The onset of action can vary depending on the condition being treated and the formulation used. For abnormal uterine bleeding, improvements may be noticeable within a few treatment cycles. For contraception, effectiveness is achieved quickly after the first injection or starting oral pills. For cancer palliation, it may take longer to see symptom relief.
2. Can Medroxyprogesterone Acetate be used during menopause?
Yes, Medroxyprogesterone Acetate is often used as part of hormone replacement therapy (HRT) during menopause, particularly in women who still have their uterus. It is typically prescribed along with estrogen to prevent endometrial hyperplasia and reduce the risk of uterine cancer caused by unopposed estrogen.
3. What are the long-term effects of using injectable Medroxyprogesterone Acetate for contraception?

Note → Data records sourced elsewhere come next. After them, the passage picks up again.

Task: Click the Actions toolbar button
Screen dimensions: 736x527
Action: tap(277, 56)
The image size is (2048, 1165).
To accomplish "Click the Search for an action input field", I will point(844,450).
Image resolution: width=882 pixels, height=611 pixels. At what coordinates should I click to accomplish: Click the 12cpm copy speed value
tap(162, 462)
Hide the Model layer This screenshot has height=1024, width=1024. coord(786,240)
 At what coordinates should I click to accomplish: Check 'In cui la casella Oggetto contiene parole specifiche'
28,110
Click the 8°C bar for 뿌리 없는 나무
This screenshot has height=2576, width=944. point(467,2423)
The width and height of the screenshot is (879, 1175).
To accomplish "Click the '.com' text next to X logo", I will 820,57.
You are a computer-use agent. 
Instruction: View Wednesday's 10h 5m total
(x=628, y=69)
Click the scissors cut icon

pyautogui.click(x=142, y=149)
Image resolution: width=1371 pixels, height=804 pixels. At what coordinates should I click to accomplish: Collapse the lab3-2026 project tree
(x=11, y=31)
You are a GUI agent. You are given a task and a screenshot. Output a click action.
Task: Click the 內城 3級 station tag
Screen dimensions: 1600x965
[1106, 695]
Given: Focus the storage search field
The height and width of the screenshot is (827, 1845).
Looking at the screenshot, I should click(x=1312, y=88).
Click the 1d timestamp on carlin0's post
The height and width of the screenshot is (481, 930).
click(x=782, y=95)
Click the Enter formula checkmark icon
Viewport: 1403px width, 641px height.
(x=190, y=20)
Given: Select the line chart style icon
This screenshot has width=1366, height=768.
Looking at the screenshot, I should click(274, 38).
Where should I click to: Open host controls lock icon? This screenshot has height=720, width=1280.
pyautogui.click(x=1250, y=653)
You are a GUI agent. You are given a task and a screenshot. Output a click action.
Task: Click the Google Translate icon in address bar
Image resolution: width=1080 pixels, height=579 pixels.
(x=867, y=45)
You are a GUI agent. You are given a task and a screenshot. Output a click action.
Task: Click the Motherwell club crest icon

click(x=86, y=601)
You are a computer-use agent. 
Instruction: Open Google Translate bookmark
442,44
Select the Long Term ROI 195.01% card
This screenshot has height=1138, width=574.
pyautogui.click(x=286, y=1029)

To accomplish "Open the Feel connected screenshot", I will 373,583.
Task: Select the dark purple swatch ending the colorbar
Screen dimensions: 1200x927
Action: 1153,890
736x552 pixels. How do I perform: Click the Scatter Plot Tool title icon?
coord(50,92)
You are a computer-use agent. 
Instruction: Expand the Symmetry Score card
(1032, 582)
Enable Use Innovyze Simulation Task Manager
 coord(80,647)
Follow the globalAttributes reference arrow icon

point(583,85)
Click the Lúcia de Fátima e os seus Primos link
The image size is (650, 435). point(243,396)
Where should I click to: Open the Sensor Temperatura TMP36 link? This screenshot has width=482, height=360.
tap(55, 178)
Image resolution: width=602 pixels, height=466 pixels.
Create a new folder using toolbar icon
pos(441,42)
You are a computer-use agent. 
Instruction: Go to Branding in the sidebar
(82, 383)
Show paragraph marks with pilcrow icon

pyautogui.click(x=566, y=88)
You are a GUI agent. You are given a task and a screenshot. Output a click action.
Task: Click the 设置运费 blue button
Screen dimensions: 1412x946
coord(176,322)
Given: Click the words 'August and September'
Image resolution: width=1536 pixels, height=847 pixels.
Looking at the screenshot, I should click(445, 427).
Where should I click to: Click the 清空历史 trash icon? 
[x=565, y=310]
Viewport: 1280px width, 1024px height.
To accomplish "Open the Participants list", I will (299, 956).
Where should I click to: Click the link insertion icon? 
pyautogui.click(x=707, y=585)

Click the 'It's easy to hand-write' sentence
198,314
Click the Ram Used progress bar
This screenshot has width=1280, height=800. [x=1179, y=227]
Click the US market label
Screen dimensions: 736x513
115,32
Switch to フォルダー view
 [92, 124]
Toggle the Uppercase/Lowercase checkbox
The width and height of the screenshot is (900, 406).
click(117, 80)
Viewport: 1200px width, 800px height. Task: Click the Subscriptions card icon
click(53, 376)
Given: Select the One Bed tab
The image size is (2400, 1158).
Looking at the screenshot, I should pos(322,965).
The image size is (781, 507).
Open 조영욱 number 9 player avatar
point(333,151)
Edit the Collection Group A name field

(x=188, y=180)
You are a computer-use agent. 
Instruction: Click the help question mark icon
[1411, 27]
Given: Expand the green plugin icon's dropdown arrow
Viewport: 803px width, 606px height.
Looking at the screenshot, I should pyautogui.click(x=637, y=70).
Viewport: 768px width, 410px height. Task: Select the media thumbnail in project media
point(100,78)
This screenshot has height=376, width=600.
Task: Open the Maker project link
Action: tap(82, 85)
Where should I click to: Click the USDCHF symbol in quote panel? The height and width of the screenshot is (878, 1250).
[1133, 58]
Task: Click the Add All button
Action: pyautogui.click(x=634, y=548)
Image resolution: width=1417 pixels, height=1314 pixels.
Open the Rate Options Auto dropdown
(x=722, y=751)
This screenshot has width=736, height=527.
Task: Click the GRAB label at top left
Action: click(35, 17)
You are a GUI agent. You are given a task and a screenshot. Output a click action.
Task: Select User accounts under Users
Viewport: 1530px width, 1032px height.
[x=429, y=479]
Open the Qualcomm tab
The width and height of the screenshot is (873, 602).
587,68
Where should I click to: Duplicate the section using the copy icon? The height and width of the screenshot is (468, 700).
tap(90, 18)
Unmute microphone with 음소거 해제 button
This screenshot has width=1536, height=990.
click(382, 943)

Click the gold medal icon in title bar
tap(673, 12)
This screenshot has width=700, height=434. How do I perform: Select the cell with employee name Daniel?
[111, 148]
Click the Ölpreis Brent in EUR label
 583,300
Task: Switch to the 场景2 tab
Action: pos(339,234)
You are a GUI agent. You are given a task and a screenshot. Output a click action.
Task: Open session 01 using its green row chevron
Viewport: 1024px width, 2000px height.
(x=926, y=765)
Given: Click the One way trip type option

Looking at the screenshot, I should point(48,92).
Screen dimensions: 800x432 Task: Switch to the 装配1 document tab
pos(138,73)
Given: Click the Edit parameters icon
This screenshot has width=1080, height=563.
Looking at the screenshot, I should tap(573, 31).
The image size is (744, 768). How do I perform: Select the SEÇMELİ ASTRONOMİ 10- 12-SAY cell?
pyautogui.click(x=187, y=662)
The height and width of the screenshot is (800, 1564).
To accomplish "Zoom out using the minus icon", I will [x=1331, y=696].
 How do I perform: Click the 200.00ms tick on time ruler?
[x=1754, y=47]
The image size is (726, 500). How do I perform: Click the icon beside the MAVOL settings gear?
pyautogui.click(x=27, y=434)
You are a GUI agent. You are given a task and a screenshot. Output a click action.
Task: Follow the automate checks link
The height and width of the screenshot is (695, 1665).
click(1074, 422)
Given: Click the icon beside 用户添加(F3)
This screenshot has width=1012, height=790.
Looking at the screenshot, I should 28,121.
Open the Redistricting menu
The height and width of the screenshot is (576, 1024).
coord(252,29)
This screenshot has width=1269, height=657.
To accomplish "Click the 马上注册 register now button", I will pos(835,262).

The most significant long-term concern associated with the injectable form (Depo-Provera) is a potential decrease in bone mineral density, which may not be completely reversible in all women. Other long-term effects can include persistent menstrual irregularities and weight gain. Patients are typically advised to use this method for no longer than two years unless other methods are unsuitable.
4. Is Medroxyprogesterone Acetate a birth control pill?
Medroxyprogesterone Acetate can be used for birth control, most commonly as a long-acting injectable contraceptive. While it can be a component in some combined oral contraceptives, it is also available as a progestin-only medication for contraception.